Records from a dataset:
───
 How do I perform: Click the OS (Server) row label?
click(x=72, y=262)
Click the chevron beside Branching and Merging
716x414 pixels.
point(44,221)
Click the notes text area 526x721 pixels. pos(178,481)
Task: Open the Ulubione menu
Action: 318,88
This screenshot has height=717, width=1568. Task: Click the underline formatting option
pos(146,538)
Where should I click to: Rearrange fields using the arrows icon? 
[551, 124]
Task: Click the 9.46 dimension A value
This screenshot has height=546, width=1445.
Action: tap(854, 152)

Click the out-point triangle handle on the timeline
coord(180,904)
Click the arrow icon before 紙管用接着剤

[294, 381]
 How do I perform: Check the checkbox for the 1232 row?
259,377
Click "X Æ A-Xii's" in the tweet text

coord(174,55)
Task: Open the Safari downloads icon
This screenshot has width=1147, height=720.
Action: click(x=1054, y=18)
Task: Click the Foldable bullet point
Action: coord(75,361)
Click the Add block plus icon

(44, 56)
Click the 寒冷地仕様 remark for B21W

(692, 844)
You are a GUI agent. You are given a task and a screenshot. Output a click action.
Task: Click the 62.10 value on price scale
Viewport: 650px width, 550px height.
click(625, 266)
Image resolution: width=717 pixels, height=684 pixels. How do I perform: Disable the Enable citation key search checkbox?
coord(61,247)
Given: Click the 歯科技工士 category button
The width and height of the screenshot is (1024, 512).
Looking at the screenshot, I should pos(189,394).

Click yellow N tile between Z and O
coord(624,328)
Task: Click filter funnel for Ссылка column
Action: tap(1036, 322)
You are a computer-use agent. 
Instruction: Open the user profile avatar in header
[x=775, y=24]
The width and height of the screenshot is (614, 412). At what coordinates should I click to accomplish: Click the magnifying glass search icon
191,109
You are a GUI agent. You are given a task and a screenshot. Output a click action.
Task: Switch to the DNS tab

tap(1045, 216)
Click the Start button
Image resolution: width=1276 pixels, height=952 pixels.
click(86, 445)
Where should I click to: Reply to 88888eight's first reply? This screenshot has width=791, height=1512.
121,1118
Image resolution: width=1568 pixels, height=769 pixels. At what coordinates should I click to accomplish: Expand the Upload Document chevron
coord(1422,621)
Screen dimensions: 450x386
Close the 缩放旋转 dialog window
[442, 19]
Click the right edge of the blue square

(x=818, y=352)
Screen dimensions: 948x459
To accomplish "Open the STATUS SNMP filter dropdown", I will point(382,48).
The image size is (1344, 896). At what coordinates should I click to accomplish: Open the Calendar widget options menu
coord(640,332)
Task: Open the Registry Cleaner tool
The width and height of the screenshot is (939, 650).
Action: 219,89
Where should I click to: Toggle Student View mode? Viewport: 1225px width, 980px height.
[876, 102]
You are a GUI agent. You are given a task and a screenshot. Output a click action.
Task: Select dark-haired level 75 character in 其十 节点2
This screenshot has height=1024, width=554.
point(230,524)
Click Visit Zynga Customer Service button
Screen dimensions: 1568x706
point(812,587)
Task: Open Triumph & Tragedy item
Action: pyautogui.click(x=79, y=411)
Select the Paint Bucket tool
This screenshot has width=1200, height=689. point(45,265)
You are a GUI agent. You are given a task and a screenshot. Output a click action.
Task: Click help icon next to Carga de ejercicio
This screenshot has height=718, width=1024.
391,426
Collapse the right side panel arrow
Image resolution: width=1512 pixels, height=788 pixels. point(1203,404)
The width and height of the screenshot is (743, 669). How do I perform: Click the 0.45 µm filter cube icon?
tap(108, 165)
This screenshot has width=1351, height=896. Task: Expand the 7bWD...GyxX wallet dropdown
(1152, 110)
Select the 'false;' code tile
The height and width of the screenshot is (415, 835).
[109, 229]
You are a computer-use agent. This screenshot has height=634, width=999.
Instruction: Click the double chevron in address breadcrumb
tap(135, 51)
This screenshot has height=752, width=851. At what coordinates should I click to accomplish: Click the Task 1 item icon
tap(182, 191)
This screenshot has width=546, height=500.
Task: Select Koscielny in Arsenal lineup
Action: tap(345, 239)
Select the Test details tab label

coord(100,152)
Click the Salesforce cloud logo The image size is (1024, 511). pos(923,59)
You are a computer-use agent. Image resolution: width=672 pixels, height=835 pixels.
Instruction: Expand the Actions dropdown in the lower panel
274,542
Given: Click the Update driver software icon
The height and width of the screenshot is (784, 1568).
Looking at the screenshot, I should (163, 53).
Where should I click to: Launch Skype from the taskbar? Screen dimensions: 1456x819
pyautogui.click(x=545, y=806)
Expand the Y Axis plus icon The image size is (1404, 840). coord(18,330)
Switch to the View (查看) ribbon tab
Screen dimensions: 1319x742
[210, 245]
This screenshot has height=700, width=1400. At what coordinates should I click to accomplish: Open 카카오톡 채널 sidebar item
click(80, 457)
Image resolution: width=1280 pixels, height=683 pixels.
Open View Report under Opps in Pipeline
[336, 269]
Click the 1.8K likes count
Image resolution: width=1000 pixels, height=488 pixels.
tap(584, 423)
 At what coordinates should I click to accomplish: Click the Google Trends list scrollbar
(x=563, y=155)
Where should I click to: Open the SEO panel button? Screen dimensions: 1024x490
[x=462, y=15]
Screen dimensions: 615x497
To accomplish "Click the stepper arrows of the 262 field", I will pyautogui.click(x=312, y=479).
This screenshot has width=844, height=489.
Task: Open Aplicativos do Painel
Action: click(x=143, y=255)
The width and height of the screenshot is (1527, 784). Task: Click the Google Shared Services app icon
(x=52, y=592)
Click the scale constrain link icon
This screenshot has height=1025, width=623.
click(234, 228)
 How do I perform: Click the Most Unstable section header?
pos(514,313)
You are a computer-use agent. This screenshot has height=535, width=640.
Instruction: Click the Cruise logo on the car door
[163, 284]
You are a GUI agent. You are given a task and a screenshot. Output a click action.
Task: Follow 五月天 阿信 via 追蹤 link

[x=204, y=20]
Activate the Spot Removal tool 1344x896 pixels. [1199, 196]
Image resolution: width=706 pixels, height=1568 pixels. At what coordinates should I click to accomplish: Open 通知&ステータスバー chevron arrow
───
Exercise prompt -> Select every line of the material above that contains the word "dimensions". Case counts.

Output ->
Screen dimensions: 450x386
Screen dimensions: 948x459
Screen dimensions: 1568x706
Where should I click to: Launch Skype from the taskbar? Screen dimensions: 1456x819
Screen dimensions: 1319x742
Where should I click to: Open the SEO panel button? Screen dimensions: 1024x490
Screen dimensions: 615x497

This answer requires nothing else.